Project description:: Breast cancer (BRCA) remains the leading cause of cancer morbidity and mortality worldwide. In the present study, we identified novel biomarkers expressed during estradiol and tamoxifen treatment of BRCA. The microarray dataset of E-MTAB-4975 from Array Express database was downloaded, and the differential expressed genes (DEGs) between estradiol-treated BRCA sample and tamoxifen-treated BRCA sample were identified by limma package. The pathway and gene ontology (GO) enrichment analysis, construction of protein-protein interaction (PPI) network, module analysis, construction of target genes-miRNA interaction network and target genes-transcription factor (TF) interaction network were performed using bioinformatics tools.
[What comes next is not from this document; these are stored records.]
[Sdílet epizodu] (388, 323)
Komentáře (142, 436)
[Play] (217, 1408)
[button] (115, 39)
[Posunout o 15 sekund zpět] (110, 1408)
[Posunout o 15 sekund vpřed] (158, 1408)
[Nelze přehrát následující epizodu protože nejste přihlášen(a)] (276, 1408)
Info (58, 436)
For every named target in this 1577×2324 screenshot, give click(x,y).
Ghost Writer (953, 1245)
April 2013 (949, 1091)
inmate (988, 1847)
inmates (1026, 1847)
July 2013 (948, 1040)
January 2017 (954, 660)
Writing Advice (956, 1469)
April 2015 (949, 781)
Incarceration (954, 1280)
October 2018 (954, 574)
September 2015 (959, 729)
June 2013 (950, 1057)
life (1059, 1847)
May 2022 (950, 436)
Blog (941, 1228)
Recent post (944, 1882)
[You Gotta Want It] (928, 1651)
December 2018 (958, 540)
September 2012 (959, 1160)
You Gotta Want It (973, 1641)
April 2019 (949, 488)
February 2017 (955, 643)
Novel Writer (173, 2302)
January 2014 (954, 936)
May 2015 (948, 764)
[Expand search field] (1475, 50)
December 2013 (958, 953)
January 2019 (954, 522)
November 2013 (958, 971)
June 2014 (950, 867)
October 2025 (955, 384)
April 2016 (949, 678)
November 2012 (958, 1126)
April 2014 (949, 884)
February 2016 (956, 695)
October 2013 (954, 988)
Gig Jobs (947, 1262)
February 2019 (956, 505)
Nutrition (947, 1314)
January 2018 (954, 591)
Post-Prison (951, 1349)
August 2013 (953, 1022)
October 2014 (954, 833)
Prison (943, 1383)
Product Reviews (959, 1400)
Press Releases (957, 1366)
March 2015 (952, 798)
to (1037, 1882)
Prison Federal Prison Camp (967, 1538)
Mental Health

The expression, prognostic values, and mutation of hub genes were validated by SurvExpress database, cBioPortal, and human protein atlas (HPA) database. A total of 856 genes (421 up-regulated genes and 435 down-regulated genes) were identified in T47D (overexpressing Split Ends (SPEN) + estradiol) samples compared to T47D (overexpressing Split Ends (SPEN) + tamoxifen) samples. Pathway and GO enrichment analysis revealed that the DEGs were mainly enriched in response to lysine degradation II (pipecolate pathway), cholesterol biosynthesis pathway, cell cycle pathway, and response to cytokine pathway. DEGs (MCM2, TCF4, OLR1, HSPA5, MAP1LC3B, SQSTM1, NEU1, HIST1H1B, RAD51, RFC3, MCM10, ISG15, TNFRSF10B, GBP2, IGFBP5, SOD2, DHF and MT1H) , which were significantly up- and down-regulated in estradiol and tamoxifen-treated BRCA samples, were selected as hub genes according to the results of protein-protein interaction (PPI) network, module analysis, target genes-miRNA interaction network and target genes-TF interaction network analysis. The SurvExpress database, cBioPortal, and Human Protein Atlas (HPA) database further confirmed that patients with higher expression levels of these hub genes experienced a shorter overall survival. A comprehensive bioinformatics analysis was performed, and potential therapeutic applications of estradiol and tamoxifen were predicted in BRCA samples. The data may unravel the future molecular mechanisms of BRCA.